I saw their talk at Siggraph in 2012. This is really interesting work.
The target image processing algorithms are low level. Think "How can I write the fastest 3x3 box blur for Sandy Bridge and later architectures", not "How can I speed up my face detector".
Examples of scheduling decisions that Halide deals with:
process image in 4x4? 8x8? 16x16 chunks?
use a temporary buffer for an intermediate processing stage, causing worse cache behavior but reusing results that are needed more than once?
use a sliding window the size of a couple rows as a compromise?
This kind of work means the difference between a laggy or interactive Gaussian Blur radius slider in Photoshop.
The Halide code shown at the talk was replacing really hard-to-read code with lots of SIMD compiler intrinsics. Dozens of lines of code doing something that would be 5 lines in a naive implementation. With Halide, it's almost as readable as the naive version because the scheduling stuff is separated from the algorithm.
For an application like Photoshop, this is a big win because they will never choose code readability over performance. Performance wins every time. If they can get the same performance with readable code, they are very happy.
GPU code generation falls naturally out of the scheduling intelligence and restricted problem domain.
I have never used Halide, so I do not intend to endorse it, but this line of inquiry is absolutely useful for a certain niche of programming.
As a computer vision researcher, this looks very interesting, although somehow I have yet to understand how they want to generalize highly complicated optimization patterns (access order, locality, pipelines, platform limitations ...), especially since some algorithms (other than the shown blur filter) require quite complicated access patterns on the image data and can only be hand optimized most of the time (that doesn't imply that they would not benefit from general optimization at all, just that they might be way faster when hand optimized). Still, if Halide produces faster code for some cases (e.g. filter operations amongst others), it will still be worth its salt.
I went to one of the SIGGRAPH talks they did a couple years ago.
The theoretical plan is basically to write an optimizer that could intuit good schedules, recognizing that they actually don't have a good idea of how to do this. I think they can currently run some ML algorithms that churn through a bunch of different schedules and find the one most fit for a problem but it's rather brute force and slow at the moment.
That said, the conceptual distinction of separating the algorithm from the scheduling also allows you to tune scheduling by hand much easier than would be possible otherwise.
Since this is a language and a compiler, my guess would be the answer to your question is: the compiler will optimize for the underlying platform. The whole point of Halide is stated in their abstract: "... make it easier to write high-performance image processing code" which is the exact opposite of "hand optimization". Halide allows developers to express what to do in a powerful, domain specific language - the compiler takes care of the "how".
This approach makes a lot of sense: abstract the annoying low level architecture details. They have a lot of targets which is fantastic: x86/SSE, ARM v7/NEON, CUDA, Native Client, and OpenCL. Let the architecture specialist worry about the architecture specifics.
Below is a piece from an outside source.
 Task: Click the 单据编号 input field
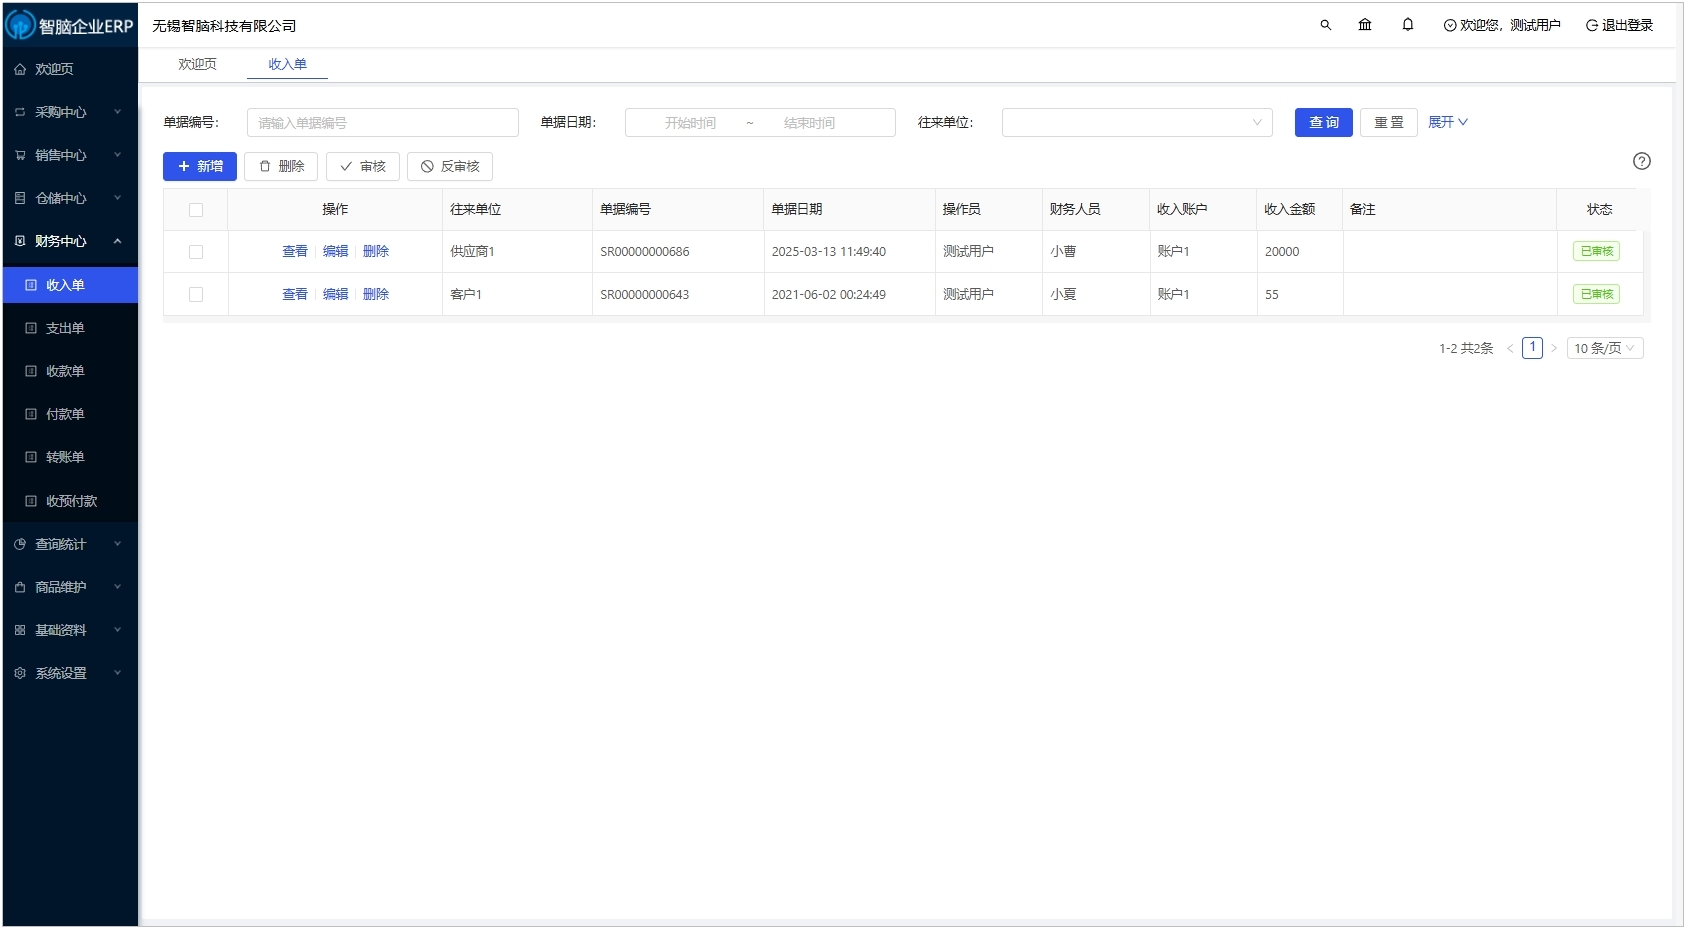[382, 123]
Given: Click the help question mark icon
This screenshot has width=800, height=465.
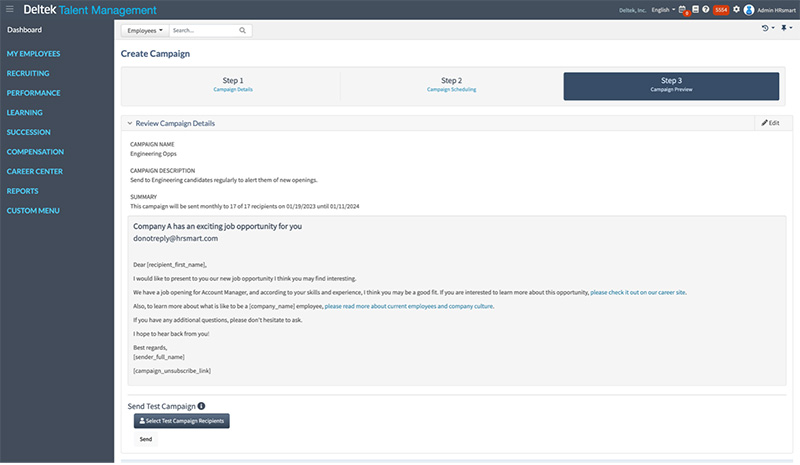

The disadvantage: the achieved performance then depends on quality and wisdom of the compiler. But once certain things are optimized for a specific architecture, every user will benefit.
How they do it on the compiler end of things, I'm not sure. There are a number of techniques. Among the simpler is auto-tuning. There is also a new term: "copious-parallelism" [0]. It acknowledges that to achieve performance portability across platforms, algorithms must offer explicit ways of parametrization and tuning to adapt to different platforms. I think this is the right concept but believe that it could be implemented within the compiler. The domain specialist should not have to think about those things.
The paper was specifically about hand doing your schedules, not the compiler doing them automagically, which is a huge pipe dream at any rate. For the programs in the class, you are looking at a few orders of magnitude in perf differences for different schedules, which is why the programmer needs control so they can be guaranteed the performance they are expecting. Compilers only reliably optimize at the few percentage point nice to have level.
You're right, I completely misunderstood the purpose of Halide. I read up on it and I see now that they simplify how developers can do the copious implementation by hand. The schedule must be specified by the developer, the compiler doesn't to that.
It looks like they indeed also had a DSL for image processing. Despite what the Halide presentation may be emphasizing, its novelty is not so much in the DSL than the superoptimizer that comes with it, though.
Now, superoptimization is not a particularly new topic either (see e.g. [1]), but Halide demonstrated that improvements can be significant in this domain. Far more impressive than, e.g., superoptimization applied to generic assembly code (hasn't really worked so far), query optimization, etc.
I might be a stickler here, but this strikes me as a good example of a "domain-specific language" rather than of a general programming language.
Now, it's certainly possible to nail general-purpose programming features onto a DSL (e.g. matlab or R), but the approach (also used by Halide) to embed the DSL into a general-purpose language that allows you to do so (here:C++) is, in my eyes, vastly better suited for scaling up from experimentation code to something that can become part of a larger system (think OpenCV in robotics etc.)
They don't advertise it as a general programming language. The end of the video they specifically state it only works with optimizing algorithms that deal with images. General stuff like trees, they have no application towards.
The general domain of applicability is data parallel processing. There is very little that is image specific in Halide. So audio, dense linear algebra, some finite element applications, etc. would also be well within the domain.
We evaluated this some time ago in the company I used to work but it doesn't have intel compiler nor ms compiler support so it was an instant no go. Anyway it is an interesting idea.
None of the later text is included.